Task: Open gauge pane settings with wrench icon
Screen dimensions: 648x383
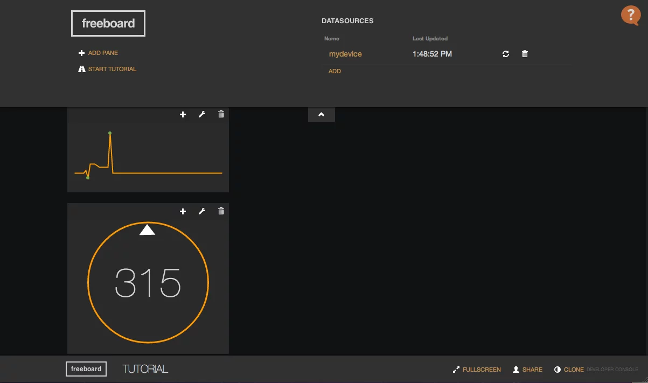Action: click(202, 211)

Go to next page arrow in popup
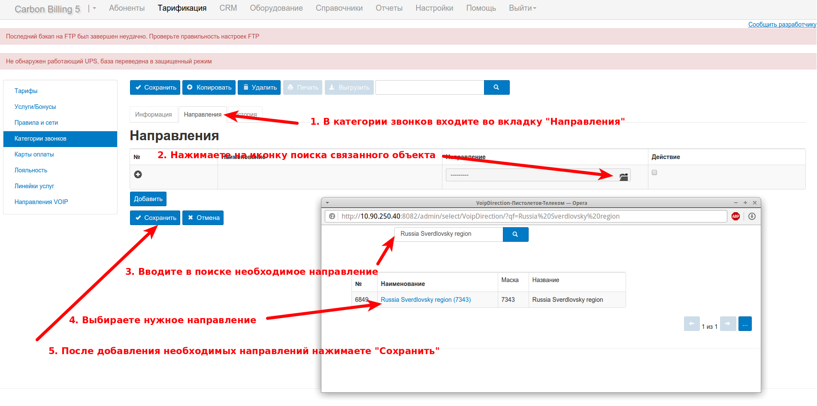tap(728, 324)
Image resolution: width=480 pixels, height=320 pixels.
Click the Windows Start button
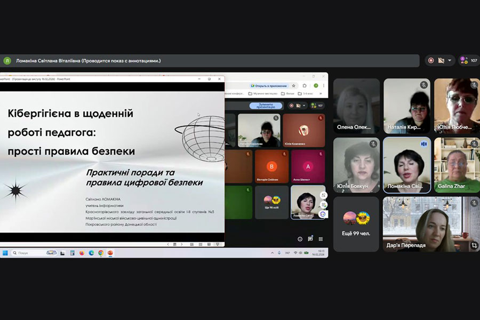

......

TASK PROMPT | At the line containing "Go to next page arrow in popup", start reproducing exactly, and stop after the last line of the listing; include both ends, and leave the pictures out.

PROBLEM SOLUTION |
Go to next page arrow in popup
tap(728, 324)
Image resolution: width=480 pixels, height=320 pixels.
Click the Windows Start button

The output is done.